# Brano

►

Francia. E poi Giappone e Canada. Sono i tre Paesi dove il cibo è il più “buono” del mondo. Non per il semplice gusto, ma perché sono risultati – tra i 25 Paesi analizzati, rappresentanti oltre i 2/3 della popolazione mondiale e l’87% del PIL globale – i più virtuosi nel produrre, distribuire e consumare il cibo. Sono i Paesi cioè dove l’agricoltura è più sostenibile, si spreca meno il cibo (e si adottano politiche innovative per combattere lo spreco) e si mangia in modo più equilibrato, senza eccessi e carenze, attenti alla propria salute e a quella del pianeta. La Francia guadagna il primo posto soprattutto per le sue innovative politiche contro lo spreco e per l’approccio equilibrato all’alimentazione. Giappone e Canada si collocano al secondo e terzo posto, grazie alle loro politiche in tema di agricoltura sostenibile e nella diffusione di regimi alimentari corretti ed equilibrati.
In fondo alla classifica, India, Arabia Saudita ed Egitto, che si trovano ad affrontare la doppia sfida dell’obesità e della malnutrizione. E che ancora sono indietro nell’uso sostenibile delle risorse (acqua, soprattutto) e nella riduzione degli sprechi di cibo nella fase della produzione agricola. L’India si colloca all’ultimo posto sia per la gestione non sostenibile delle risorse idriche, sia per l’inadeguatezza della dieta alimentare: è il Paese con la più alta percentuale di denutrizione nei bambini sotto i 5 anni. L’Arabia Saudita e l’Egitto sono invece rispettivamente al 24mo e 23mo posto della classifica globale, soprattutto in ragione dell’eccessivo spreco di cibo e delle elevate percentuali di obesità.
Il “verdetto” è del Food Sustainability Index (FSI), voluto dalla Fondazione Barilla Center for Food and Nutrition (BCFN) e realizzato da The Economist Intelligence Unit (EIU) – il centro di ricerca del Gruppo The Economist – con BCFN. Un indice unico nel suo genere che rivoluziona la visione del cibo come lo conosciamo e che, per la prima volta, analizza le scelte alimentari del pianeta non solo sulla base del “gusto”, ma anche del valore complessivo che il cibo rappresenta. Un’analisi approfondita che ha permesso di stilare la classifica dei luoghi dove si mangia meglio nel pianeta sulla base di 58 parametri in tre ambiti di ricerca: agricoltura sostenibile, sfide nutrizionali e spreco di cibo.

◄

# Compito assegnato a
Per favore, individua e copia per intero ogni riga delle voci seguenti che contiene la parola "pixels", tenendo conto di maiuscole e minuscole.

# Voci fornite
►

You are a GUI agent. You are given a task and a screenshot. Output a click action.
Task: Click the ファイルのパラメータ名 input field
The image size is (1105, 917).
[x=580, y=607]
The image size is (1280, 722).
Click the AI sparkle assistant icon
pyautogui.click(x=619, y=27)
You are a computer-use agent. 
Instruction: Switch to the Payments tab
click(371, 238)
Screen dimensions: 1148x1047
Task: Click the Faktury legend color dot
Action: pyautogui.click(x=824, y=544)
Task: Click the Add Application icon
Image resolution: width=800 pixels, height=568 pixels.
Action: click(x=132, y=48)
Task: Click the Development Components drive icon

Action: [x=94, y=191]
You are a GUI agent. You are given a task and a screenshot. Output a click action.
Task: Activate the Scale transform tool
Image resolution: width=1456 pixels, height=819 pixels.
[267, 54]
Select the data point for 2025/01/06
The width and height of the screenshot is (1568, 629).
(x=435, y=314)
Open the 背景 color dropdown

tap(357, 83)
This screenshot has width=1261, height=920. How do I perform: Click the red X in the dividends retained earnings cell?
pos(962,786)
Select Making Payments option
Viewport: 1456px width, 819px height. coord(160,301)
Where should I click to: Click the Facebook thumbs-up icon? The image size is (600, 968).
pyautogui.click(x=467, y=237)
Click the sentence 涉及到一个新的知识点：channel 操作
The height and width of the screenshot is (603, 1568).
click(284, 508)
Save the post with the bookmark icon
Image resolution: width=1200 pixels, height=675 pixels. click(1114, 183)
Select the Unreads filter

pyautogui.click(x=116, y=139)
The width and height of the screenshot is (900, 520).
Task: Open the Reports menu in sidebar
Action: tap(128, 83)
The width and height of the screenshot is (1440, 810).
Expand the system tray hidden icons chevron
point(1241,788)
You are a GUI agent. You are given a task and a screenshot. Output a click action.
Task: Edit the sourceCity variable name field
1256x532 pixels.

◄

# Compito assegnato b
Nel brano, su quanti parametri si basa la classifica del Food Sustainability Index?

# Risposta scritta a
Image resolution: width=800 pixels, height=568 pixels.
Image resolution: width=1456 pixels, height=819 pixels.
Image resolution: width=1200 pixels, height=675 pixels. click(1114, 183)
1256x532 pixels.

# Risposta scritta b
Su 58 parametri, divisi in tre ambiti di ricerca: agricoltura sostenibile, sfide nutrizionali e spreco di cibo.